Bertha leaned forward. “You think I do not know what it is like to be the object of another’s curiosity?” Her eyes were blazing. For a moment, he got a clear picture of the fierce young woman who had faced down thieves in order to protect the orphan children.
“When my father died, Englischers took forbidden pictures of our people. When my uncle Isaiah was hurt in a buggy wreck, Eng-lisch passersby grabbed pieces of the broken buggy for souvenirs.” She settled back again. “As individuals, we may not be as famous as you are, but we deal with intrusiveness every day of our lives. For us, just to go to town for a spool of thread during tourist season means stares and Englisch children pointing at us. This is our life too, Joe.”

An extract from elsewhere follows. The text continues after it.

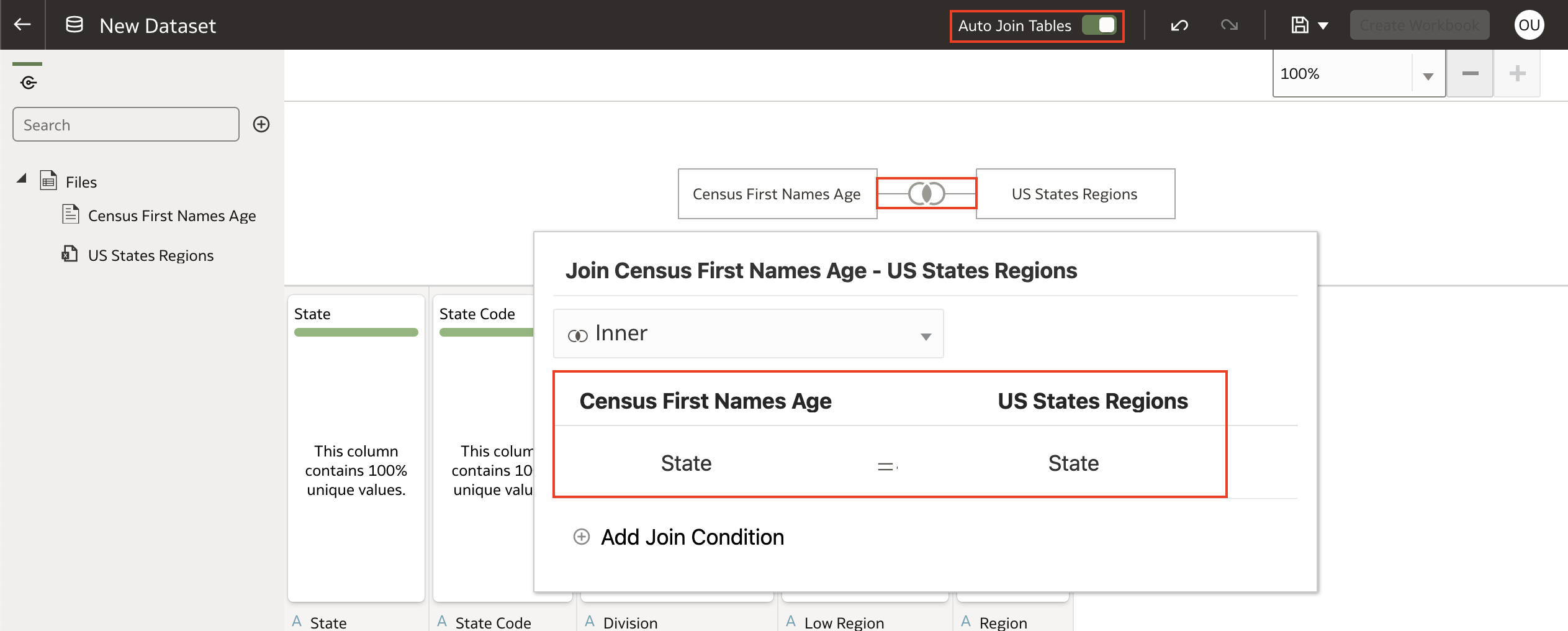The width and height of the screenshot is (1568, 631).
Task: Collapse the Files tree node
Action: [x=22, y=179]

He felt chagrined. These peaceful people endured more prying into their day-to-day lives than he had ever realized. “How do you stand it, Bertha?”
“God gives us strength,” Bertha said. “And once people look their fill, they grow bored. They see that we are not so interesting after all, but just people living our lives. Then they leave us alone and we buy our spools of thread in peace.”
“You are a wise woman, Bertha.”
“No.” She waved a dismissive hand. “But I have lived longer. Now we must decide what to do with you. Do you have a plan?”
“Not really, but a roommate from college has an old hunting cabin in West Virginia. Up in the mountains. He told me a long time ago that if I ever needed to get away, it would be available. I’ve been thinking of going there when I get my truck fixed.”